The symphony opens with an outburst of great energy with the woodwinds and the strings emphasizing different keys (D and E respectively) but unfolding essentially the same musical ideas, rhythmically vigorous (with long and short notes appearing in surprising places to complicate our sense of the meter) and at a great speed. The argument gradually calms down. A pair of clarinets sings a sweet duet in thirds (later echoed by other woodwinds), but the rest of the orchestra objects to more of this and breaks out with a restatement of the very opening soon after with the introduction of a new idea in E—the first strong statement of the key that will be the final goal of the symphony.

First violins over a solo timpani rhythm link the first movement with the Poco Allegretto. This tempo, and indeed this whole movement, seem to reflect the kind of substitution for a scherzo that Brahms liked to employ—not too fast, not too slow, often quite charming and slightly old-fashioned in feel. The woodwinds are featured throughout, and the movement offers a splendid example of Nielsen’s ear for woodwind color.

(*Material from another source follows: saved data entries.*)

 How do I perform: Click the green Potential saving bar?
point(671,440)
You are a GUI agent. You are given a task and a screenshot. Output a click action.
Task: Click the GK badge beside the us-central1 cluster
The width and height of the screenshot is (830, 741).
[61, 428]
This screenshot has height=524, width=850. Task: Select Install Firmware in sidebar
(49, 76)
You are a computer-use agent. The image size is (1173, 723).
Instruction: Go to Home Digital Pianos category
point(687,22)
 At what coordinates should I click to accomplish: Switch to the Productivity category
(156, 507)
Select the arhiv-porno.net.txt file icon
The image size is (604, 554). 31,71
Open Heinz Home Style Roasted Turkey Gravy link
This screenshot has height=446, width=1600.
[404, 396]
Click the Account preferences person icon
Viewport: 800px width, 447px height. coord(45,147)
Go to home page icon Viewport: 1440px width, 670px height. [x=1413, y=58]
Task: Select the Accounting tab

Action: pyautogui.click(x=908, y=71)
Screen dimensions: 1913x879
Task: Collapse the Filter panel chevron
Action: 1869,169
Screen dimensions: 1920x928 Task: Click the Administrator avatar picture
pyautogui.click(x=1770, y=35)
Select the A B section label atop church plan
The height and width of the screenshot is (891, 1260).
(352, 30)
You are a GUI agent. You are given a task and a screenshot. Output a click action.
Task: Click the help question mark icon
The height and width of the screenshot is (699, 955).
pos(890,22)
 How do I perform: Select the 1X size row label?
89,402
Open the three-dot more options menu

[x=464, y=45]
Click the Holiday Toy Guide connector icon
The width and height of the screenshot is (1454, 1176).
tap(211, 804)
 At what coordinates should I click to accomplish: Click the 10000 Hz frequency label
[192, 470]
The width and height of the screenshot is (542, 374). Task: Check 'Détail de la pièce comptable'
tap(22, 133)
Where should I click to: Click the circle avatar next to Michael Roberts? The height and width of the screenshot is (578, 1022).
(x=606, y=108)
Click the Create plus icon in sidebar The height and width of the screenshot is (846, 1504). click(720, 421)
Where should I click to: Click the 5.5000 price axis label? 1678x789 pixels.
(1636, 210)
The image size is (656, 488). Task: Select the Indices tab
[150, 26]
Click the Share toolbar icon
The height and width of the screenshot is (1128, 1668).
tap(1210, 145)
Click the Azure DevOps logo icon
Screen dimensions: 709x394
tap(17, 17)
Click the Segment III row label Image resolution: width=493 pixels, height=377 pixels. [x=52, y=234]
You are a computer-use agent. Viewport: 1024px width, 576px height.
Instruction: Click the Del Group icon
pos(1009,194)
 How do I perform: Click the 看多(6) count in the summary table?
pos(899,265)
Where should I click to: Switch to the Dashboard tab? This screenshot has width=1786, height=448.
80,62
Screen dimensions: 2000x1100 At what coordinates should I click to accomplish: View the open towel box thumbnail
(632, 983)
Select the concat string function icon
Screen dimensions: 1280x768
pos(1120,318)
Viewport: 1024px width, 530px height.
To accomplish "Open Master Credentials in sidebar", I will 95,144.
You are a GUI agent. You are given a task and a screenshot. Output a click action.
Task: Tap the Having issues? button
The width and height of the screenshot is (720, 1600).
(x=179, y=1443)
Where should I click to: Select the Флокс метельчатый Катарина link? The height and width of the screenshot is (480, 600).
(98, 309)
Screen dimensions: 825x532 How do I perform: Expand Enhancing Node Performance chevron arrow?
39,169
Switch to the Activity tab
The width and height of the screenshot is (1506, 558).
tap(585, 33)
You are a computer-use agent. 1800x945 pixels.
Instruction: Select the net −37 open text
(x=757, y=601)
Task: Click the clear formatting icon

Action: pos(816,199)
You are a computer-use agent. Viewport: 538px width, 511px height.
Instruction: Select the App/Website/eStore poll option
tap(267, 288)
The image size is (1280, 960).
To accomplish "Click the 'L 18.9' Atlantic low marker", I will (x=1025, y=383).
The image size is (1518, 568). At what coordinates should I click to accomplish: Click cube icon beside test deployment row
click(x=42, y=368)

As the last hint of the movement dies away in a faltering clarinet flutter, the violins enter with a passionately intense statement to introduce the slow movement (in E, though chromatic and not immediately stable). It becomes less stable when the woodwinds begin to return (solo flute first), agitating and building to a massive orchestral climax. A short statement lickety-split in the strings sounds as if it is going to turn into a fugue—but it suddenly stops in a grand pause and the finale begins.

The last movement begins with a vigorous waltz theme that is not allowed to dance because it is part of the final struggle of the life force to exert itself. The key signature suggests A major (which is closely related to E), but the timpanists—two players—begin attacking any sense of key by playing the “forbidden” interval of the tritone (F/B, or D-flat/G), once called “the devil in music,” to confound any sense of “home.” Eventually a clear A-major rings out as the orchestra—including timpani—the perfect fifth (E down to A), which banishes the “devil” (Nielsen marks this passage “glorioso.”) But it is still necessary to reach the destination, E major. Further struggle occurs, culminating in the arrival of the brass instruments pouring forth the melody that the clarinets had introduced in thirds back in the first movement—now climactically in E, a key that the rest of the orchestra confirms to bring the symphony to its glorious climax, celebrating all that is Inextinguishable.